[What to do] When you repeat the entries, reproduce each line exactly and omit every picture.

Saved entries
========================

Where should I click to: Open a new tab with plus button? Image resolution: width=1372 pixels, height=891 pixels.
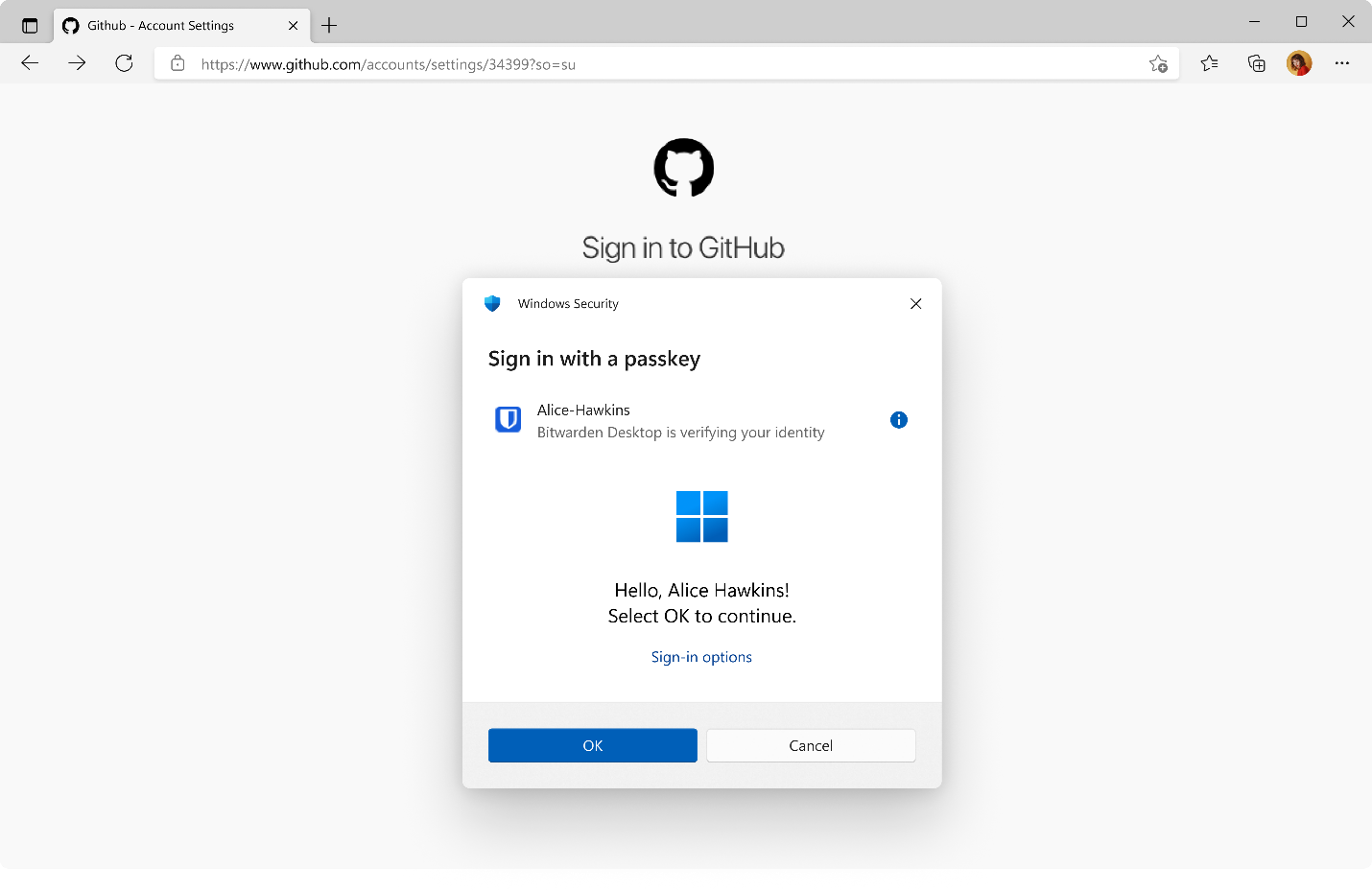pos(329,26)
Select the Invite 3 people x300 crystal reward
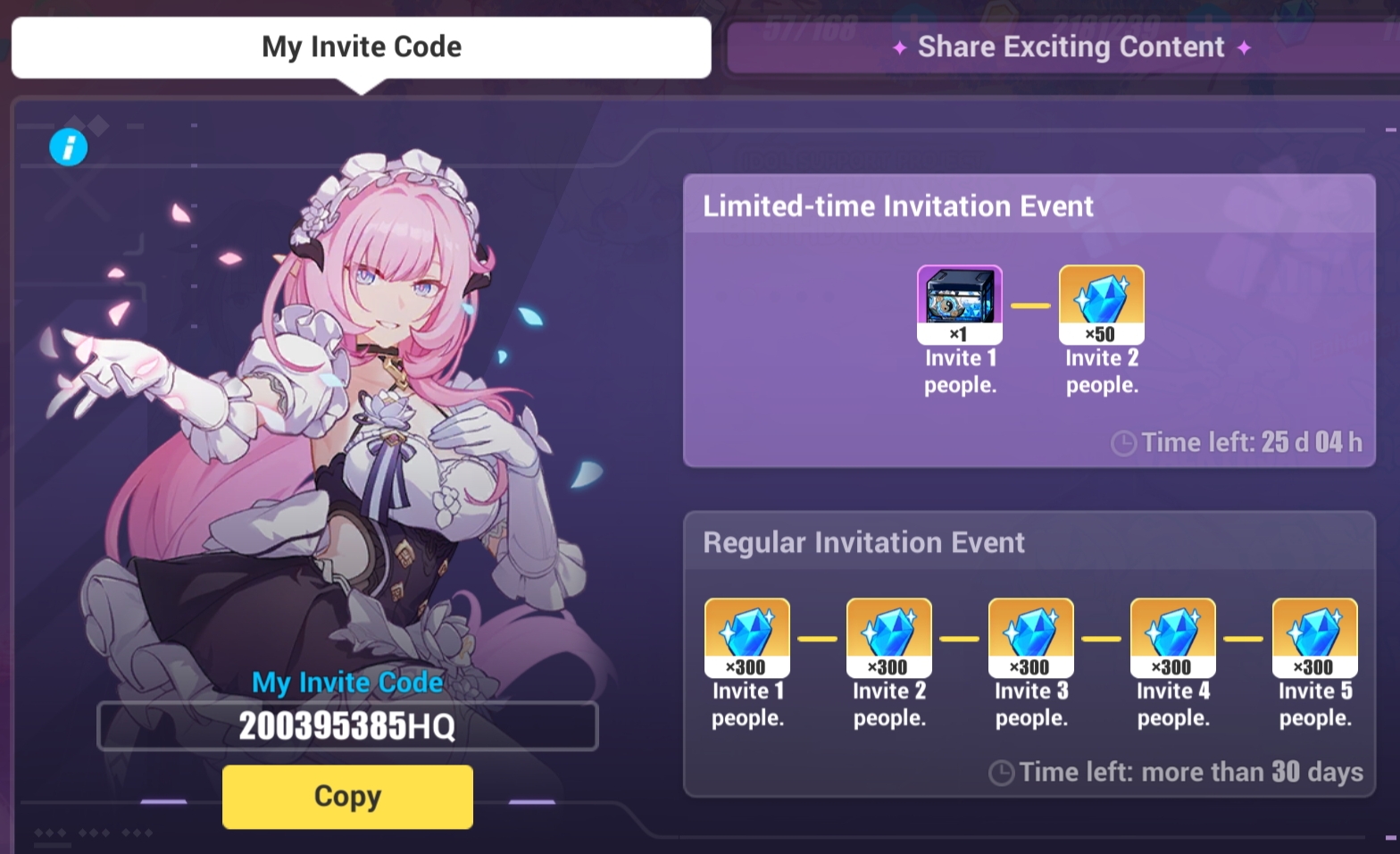1400x854 pixels. click(1031, 638)
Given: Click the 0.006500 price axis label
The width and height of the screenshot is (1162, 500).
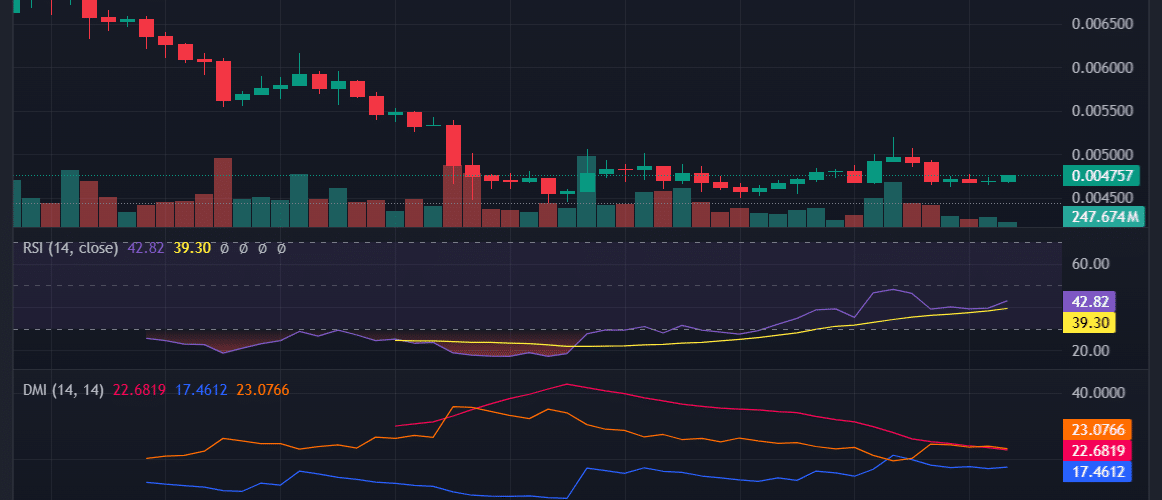Looking at the screenshot, I should pyautogui.click(x=1102, y=24).
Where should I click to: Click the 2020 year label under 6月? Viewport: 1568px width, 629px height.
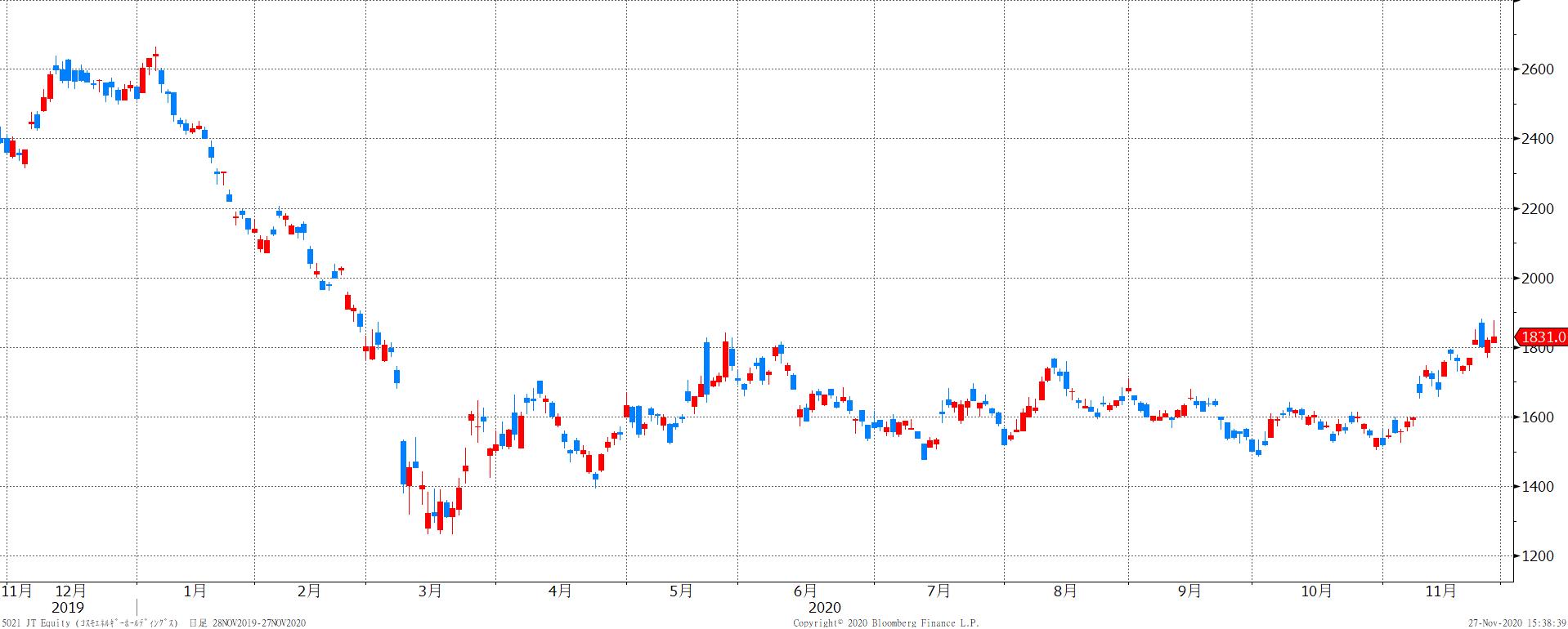824,609
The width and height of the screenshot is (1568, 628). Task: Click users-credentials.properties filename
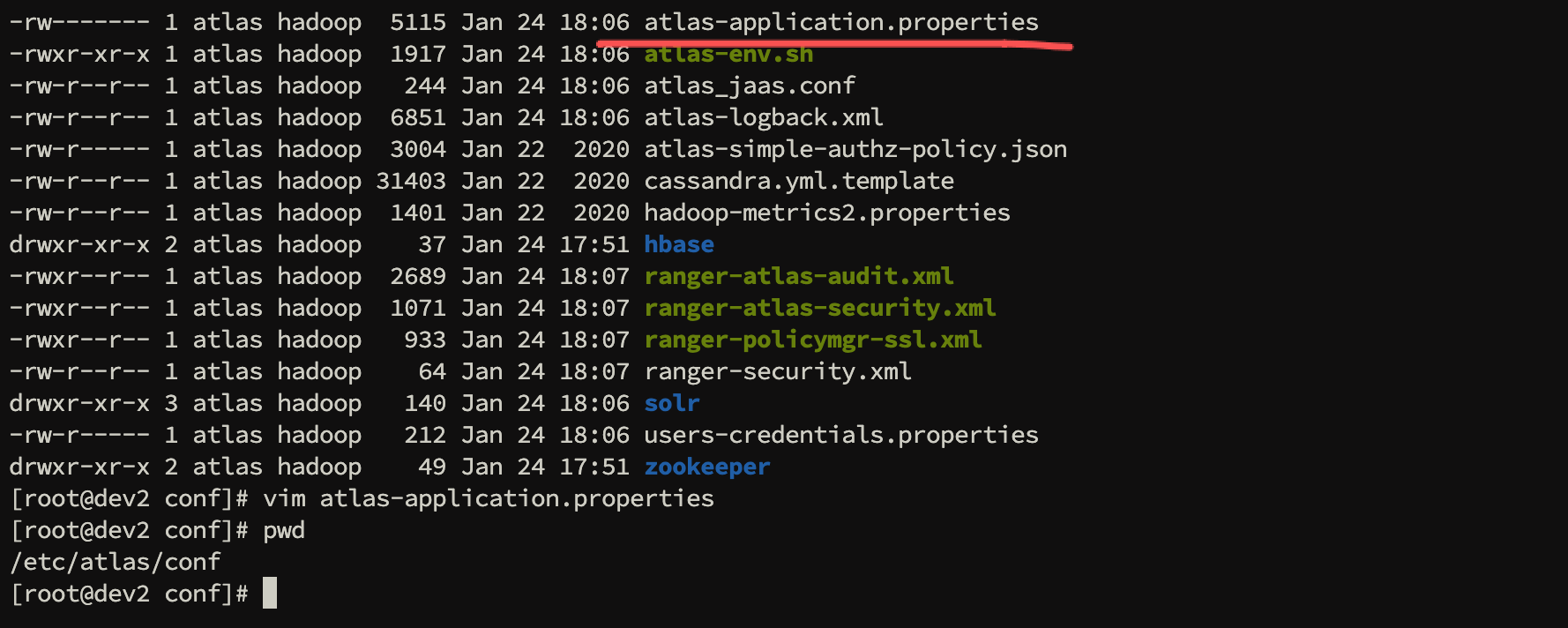click(840, 435)
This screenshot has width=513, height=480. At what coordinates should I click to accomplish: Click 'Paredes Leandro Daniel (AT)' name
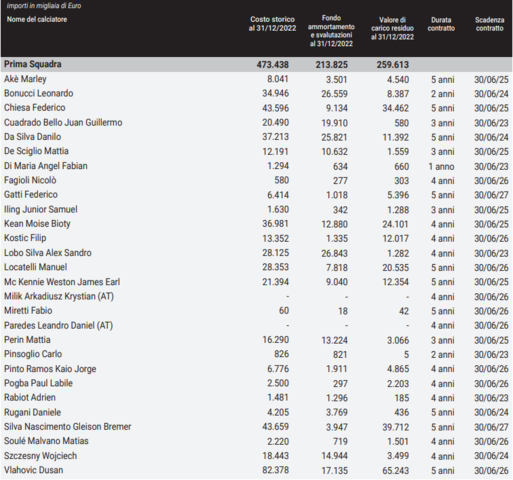(59, 325)
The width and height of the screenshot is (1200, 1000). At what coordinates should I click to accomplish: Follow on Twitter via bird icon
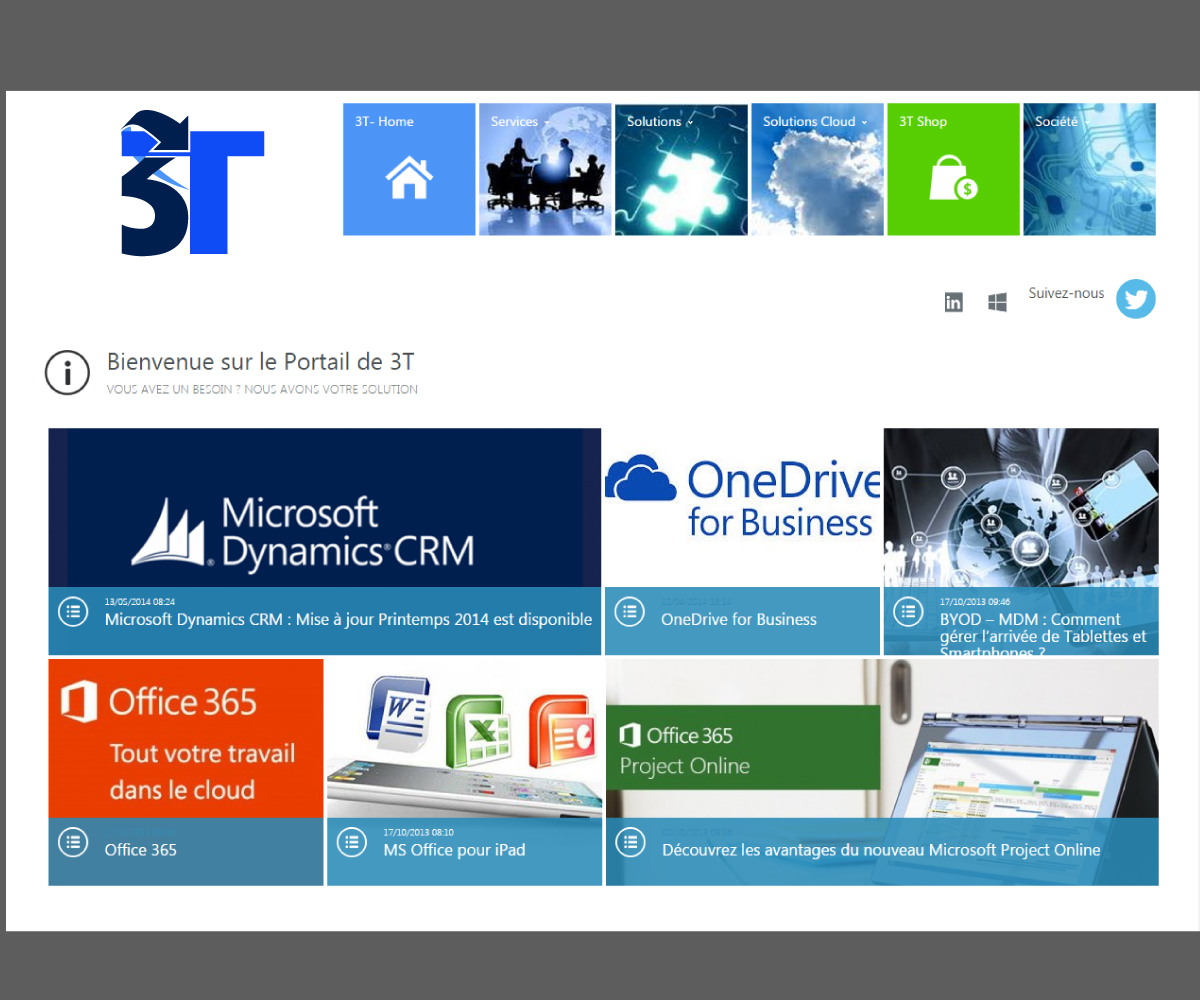tap(1135, 299)
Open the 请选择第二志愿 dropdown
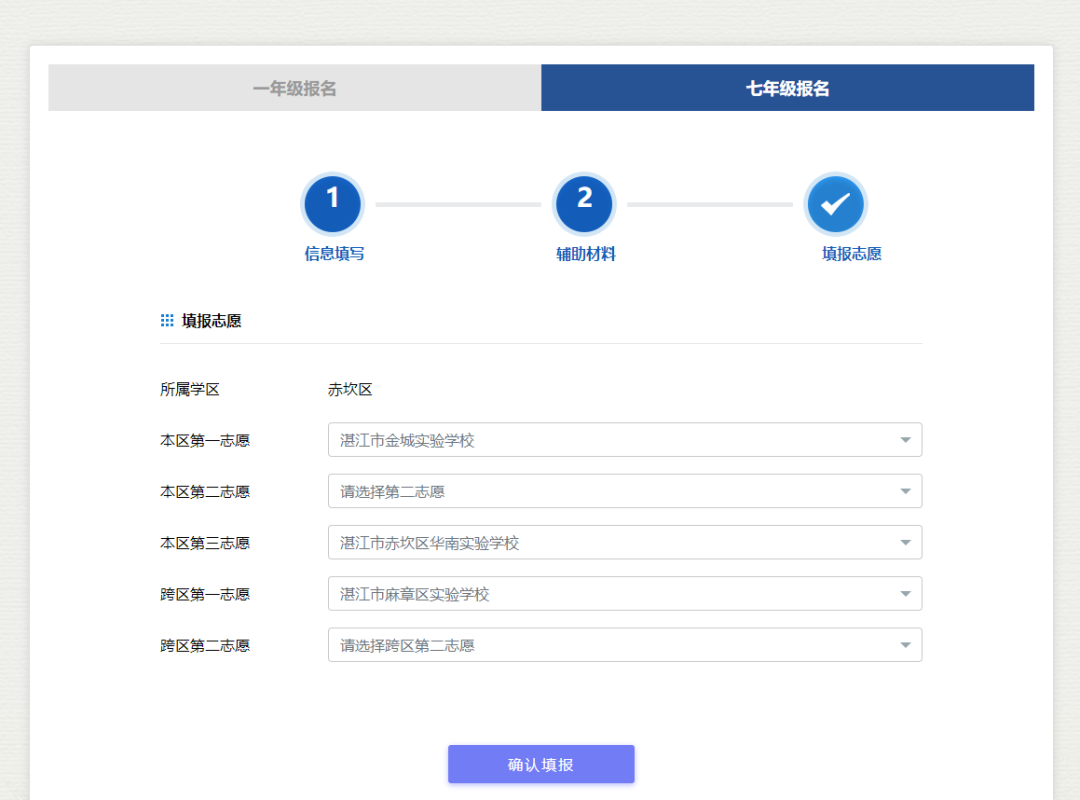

========================

[Response for this exercise]
Where should I click to: Open a new tab with plus button? Image resolution: width=1372 pixels, height=891 pixels.
pos(329,26)
Select the Invite 3 people x300 crystal reward
1400x854 pixels. click(1031, 638)
Given: Click the 0.006500 price axis label
The width and height of the screenshot is (1162, 500).
Looking at the screenshot, I should pyautogui.click(x=1102, y=24).
Where should I click to: Click the 2020 year label under 6月? Viewport: 1568px width, 629px height.
824,609
The width and height of the screenshot is (1568, 628). Task: Click users-credentials.properties filename
click(840, 435)
This screenshot has width=513, height=480. At what coordinates should I click to accomplish: Click 'Paredes Leandro Daniel (AT)' name
(59, 325)
The width and height of the screenshot is (1200, 1000). At what coordinates should I click to accomplish: Follow on Twitter via bird icon
tap(1135, 299)
Open the 请选择第二志愿 dropdown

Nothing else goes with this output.